It turns out that October is fashion month at Boston’s Museum of Fine Arts, so there’s probably no better time to check out the extensive photography exhibit, “Avedon Fashion: 1944-2000,” in the MFA’s Foster Gallery. Even a quick walk through the galleries shows how Richard Avedon helped shape some of today’s biggest names in fashion photography.
While sauntering through the black-and-white rooms, you pass from the ladylike 1940s all the way through the inexplicably (and literally) dirty last photos taken in 2000. Because of Avedon’s gift for bringing his models to life you will see not only the changes in high fashion, but also the results of the cultural tectonics that accompanied them. In the 1940s, he managed to catch the return of joie de vivre to postwar Paris through fun scenes and easy movement of fabrics. The beach scenes of the mid-forties are downright adorable, and the slightly later shots (often featuring Dior) capture the glamour of the era while alternating between joyful and melancholy—the mood swings of the postwar world.
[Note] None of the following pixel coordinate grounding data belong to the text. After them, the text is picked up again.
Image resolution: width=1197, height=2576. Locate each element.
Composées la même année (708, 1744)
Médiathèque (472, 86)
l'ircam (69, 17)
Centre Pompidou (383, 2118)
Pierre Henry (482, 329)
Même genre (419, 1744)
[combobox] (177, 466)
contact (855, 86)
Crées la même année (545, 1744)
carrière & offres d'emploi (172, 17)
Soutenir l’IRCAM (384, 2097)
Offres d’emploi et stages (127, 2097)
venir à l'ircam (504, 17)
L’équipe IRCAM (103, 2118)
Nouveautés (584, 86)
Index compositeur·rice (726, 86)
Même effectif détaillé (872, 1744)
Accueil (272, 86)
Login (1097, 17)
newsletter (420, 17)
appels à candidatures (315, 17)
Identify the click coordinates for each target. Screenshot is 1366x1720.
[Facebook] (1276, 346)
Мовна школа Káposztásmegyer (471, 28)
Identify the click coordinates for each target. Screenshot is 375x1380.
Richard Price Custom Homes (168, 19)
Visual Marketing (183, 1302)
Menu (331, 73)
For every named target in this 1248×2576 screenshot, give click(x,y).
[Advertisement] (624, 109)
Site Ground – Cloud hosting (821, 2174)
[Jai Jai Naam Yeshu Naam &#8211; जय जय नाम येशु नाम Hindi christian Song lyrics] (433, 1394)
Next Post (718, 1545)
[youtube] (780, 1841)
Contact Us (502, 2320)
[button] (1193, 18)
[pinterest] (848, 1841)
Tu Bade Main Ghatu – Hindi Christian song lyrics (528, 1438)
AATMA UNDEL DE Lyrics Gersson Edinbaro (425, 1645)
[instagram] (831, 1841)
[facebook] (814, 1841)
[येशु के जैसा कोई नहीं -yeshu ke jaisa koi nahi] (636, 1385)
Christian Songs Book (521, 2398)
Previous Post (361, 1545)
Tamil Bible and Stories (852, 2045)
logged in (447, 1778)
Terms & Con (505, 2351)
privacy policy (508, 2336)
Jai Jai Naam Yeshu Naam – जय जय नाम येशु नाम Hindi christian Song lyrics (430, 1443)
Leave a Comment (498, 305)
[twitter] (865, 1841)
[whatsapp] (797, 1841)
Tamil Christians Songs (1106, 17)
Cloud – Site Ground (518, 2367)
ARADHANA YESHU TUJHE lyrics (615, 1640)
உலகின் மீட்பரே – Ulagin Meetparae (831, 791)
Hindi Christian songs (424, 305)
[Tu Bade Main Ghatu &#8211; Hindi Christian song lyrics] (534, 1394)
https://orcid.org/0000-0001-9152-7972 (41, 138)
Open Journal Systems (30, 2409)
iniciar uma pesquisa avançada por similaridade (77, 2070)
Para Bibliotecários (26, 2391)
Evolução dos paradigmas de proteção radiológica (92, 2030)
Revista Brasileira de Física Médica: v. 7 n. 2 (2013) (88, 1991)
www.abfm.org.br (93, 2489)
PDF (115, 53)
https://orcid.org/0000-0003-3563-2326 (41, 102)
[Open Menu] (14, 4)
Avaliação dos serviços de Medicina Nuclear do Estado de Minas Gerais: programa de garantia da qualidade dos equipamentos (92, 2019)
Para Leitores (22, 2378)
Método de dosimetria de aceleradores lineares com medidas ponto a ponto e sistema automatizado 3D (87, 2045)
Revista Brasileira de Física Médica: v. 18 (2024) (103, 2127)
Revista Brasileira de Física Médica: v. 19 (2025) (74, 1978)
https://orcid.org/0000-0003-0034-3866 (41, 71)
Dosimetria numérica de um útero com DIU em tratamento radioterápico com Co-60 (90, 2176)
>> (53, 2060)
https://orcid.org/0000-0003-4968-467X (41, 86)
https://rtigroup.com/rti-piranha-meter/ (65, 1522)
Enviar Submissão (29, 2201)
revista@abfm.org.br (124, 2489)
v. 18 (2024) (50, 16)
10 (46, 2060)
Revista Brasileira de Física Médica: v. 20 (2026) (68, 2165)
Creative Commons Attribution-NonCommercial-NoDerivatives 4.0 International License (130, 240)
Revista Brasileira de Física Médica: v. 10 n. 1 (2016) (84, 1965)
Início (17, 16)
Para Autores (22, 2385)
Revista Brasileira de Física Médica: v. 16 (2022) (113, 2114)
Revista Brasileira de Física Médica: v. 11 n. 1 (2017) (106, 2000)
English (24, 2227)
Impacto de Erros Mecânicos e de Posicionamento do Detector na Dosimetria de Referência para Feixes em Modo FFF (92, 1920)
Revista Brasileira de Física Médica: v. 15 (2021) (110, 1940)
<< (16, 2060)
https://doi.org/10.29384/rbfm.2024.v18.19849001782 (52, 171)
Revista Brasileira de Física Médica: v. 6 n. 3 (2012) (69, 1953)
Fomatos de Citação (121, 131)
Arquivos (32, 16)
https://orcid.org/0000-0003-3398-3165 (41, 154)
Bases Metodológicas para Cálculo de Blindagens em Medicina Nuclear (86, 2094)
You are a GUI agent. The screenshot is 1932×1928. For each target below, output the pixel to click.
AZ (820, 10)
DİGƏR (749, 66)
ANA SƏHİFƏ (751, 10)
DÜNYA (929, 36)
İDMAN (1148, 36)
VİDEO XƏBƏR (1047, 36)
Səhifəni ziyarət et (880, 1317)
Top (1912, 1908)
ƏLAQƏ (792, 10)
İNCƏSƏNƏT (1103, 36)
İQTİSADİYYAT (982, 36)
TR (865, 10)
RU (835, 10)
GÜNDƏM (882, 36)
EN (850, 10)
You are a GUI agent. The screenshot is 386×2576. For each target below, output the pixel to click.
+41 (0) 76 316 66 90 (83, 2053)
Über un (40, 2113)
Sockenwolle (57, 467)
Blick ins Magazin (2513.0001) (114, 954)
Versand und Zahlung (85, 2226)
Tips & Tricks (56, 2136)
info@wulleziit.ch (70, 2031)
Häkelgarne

His 1949 Paris photograph of Dorian Leigh in a coat by Dior on the Avenue Montaigne, sitting in a carriage next to a bouquet of flowers and a tearful-looking puppy, shows gratitude and loss. What might be called hopeful chic contrasts beautifully with the model’s grim contemplation on her cigarette ashes.
It wasn’t until the 1950s that the French scenes became intensely romantic. The wide-eyed Suzy Parker contrasts sharply with the intensity of Dovima and her dramatic couture. There are two particularly striking photographs from this era: an up-the-nose shot of Coco Chanel that clearly captures her berating some unlucky someone, and a bust portrait of Gloria Vanderbilt in nothing but mascara and glowing white skin, with perfectly coiffed black hair.
A 1959 hair shot of Brigitte Bardot bridges the gap to the 1960s, when photos become a lesson in social change as much as anything else. From Jean Shrimpton and Suzy Parker’s undeniable glamour in the first half of the decade, to Audrey Hepburn as a veiled giraffe in 1967, to a series of bohemian outdoor shots featuring Angelica Houston in 1969--Avedon’s fashion photography captured the evolution of American life.
The 1970s are represented by Lauren Hutton in businesswoman wear and lingerie, an androgynous photo of Veruschka for a Jun-Rope ad campaign, and a striking shot of Bianca Jagger. The 1980s bring a collection of Vogue covers with conspicuous eyebrows and lots of leather. The 1990s are dominated largely by “‘In Memory of the late Mr. and Mrs. Comfort,’ A Fable,” a series of photos with model Nadja Auerman and a skeleton in scenes that range from funny to odd to intensely creepy. The ‘90s also bring a new era of overt sexuality that Avedon helped shepherd into the mainstream.
It is primarily because of the beauty of the photographs and the subjects themselves that makes this exhibit well worth visiting. But there is something about a collection that demonstrates what has happened culturally over the last 70 years, and gives you much to think about after walking out the door. This traveling exhibit put together by the International Center of Photography in New York will be in Boston until January 17.